(EXTRACTED ENTRIES Opens)
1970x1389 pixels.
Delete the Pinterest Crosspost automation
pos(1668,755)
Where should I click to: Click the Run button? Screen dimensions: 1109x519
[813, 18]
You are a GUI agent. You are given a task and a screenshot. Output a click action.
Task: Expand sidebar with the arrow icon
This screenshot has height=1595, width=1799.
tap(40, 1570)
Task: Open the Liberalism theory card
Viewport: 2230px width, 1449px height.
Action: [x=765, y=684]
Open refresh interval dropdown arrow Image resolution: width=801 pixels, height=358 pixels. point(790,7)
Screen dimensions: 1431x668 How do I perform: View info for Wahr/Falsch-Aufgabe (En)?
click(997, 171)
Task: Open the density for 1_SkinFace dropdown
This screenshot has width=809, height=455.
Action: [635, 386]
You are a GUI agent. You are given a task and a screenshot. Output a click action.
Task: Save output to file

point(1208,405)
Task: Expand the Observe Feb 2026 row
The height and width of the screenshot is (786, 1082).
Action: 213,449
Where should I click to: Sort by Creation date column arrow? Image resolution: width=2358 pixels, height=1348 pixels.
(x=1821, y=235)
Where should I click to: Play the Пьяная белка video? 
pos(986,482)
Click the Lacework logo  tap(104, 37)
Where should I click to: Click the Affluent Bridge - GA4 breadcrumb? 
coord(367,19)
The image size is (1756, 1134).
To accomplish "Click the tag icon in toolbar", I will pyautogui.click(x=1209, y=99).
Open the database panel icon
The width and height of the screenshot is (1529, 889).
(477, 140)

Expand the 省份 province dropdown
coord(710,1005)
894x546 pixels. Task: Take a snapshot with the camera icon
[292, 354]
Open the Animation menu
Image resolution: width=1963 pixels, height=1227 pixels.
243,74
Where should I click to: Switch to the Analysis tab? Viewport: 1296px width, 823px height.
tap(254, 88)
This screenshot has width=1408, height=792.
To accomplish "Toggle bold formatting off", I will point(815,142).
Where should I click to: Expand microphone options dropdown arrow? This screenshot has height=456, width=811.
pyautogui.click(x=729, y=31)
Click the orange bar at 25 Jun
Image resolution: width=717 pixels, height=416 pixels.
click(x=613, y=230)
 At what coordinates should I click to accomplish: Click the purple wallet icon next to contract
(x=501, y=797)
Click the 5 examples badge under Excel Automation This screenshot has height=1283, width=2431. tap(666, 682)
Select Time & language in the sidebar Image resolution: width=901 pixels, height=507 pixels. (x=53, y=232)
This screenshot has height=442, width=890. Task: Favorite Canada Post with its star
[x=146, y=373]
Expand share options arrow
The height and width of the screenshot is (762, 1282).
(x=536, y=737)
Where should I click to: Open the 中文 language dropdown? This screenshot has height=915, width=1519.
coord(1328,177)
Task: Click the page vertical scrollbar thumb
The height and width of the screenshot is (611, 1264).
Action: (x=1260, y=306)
(EXTRACTED ENTRIES Closes)
Take the entries above and return only the lines from the one with "Where should I click to: Click the Run" to the one with "Open refresh interval", both included, unchanged.

WORKED SOLUTION:
Where should I click to: Click the Run button? Screen dimensions: 1109x519
[813, 18]
You are a GUI agent. You are given a task and a screenshot. Output a click action.
Task: Expand sidebar with the arrow icon
This screenshot has height=1595, width=1799.
tap(40, 1570)
Task: Open the Liberalism theory card
Viewport: 2230px width, 1449px height.
Action: [x=765, y=684]
Open refresh interval dropdown arrow Image resolution: width=801 pixels, height=358 pixels. point(790,7)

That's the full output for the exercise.